Multimodal Search for Effective Video Retrieval

Semantic search and retrieval of multimedia content is a challenging research field that has drawn significant attention in the multimedia research community. With the dramatic growth of digital media at home, in enterprises, and on the web, methods for effective indexing and search of visual content are vital in unlocking the value of this content. Conventional database search and text search over large textual corpora are both well-understood problems with ubiquitous applications. However, search in non-textual unstructured content, such as image and video data, is not nearly as mature or effective. A common approach for video retrieval, for example, is to apply conventional text search techniques to the associated closed caption or speech transcript. This approach works fairly well for retrieving named entities, such as specific people, objects, or places. However, it does not work well for generic topics related to general settings, events, or people actions, as the speech track rarely describes the background setting or the visual appearance of the subject.

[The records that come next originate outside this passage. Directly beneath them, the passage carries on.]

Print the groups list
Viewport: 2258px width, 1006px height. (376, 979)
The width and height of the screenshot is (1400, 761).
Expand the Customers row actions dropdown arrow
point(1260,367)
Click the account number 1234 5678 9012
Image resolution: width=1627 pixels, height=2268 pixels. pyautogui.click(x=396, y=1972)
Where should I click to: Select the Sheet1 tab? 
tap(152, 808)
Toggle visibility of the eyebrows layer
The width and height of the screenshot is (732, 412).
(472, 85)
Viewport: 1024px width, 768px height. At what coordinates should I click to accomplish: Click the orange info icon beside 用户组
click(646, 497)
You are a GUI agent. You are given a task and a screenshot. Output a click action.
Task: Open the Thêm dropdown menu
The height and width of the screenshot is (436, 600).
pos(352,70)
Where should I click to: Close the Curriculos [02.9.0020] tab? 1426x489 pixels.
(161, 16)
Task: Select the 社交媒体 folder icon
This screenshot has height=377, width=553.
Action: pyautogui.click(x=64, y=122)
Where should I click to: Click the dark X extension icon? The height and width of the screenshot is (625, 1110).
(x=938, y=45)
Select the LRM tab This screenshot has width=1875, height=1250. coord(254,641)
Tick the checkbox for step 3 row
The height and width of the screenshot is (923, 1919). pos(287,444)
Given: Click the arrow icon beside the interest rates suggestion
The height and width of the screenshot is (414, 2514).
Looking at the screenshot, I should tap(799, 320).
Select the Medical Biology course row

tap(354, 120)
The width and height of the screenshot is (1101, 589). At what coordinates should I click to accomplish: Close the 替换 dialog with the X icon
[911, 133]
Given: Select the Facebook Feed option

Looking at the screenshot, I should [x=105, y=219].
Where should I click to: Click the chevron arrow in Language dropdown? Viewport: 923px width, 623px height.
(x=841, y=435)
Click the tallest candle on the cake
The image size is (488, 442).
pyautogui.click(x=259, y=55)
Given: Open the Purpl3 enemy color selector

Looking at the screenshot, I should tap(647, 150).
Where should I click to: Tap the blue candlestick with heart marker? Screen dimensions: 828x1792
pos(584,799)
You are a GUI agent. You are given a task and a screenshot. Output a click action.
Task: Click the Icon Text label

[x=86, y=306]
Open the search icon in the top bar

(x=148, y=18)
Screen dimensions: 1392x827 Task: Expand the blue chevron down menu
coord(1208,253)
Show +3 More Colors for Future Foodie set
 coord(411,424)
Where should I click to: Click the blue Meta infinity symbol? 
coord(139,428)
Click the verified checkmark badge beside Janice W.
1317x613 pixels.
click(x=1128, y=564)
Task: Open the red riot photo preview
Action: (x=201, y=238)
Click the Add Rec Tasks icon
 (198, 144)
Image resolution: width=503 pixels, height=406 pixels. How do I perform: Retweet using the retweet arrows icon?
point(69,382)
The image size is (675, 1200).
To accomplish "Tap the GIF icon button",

Text-based search is not even applicable to scenarios that do not have speech transcripts or other textual metadata for indexing purposes (e.g., consumer photo collections). In addition, speech-based video retrieval frequently leads to false matches of segments that talk about but do not depict the entity of interest. Because of these and other limitations, it is now apparent that conventional text search techniques on their own are not sufficient for effective image and video retrieval, and they need to be combined with techniques that consider the visual semantics of the content. The most substantial work in this field is presented in the TREC Video Retrieval Evaluation (TRECVID) community, which focuses its efforts on evaluating video retrieval approaches by providing common video datasets and a standard set of queries.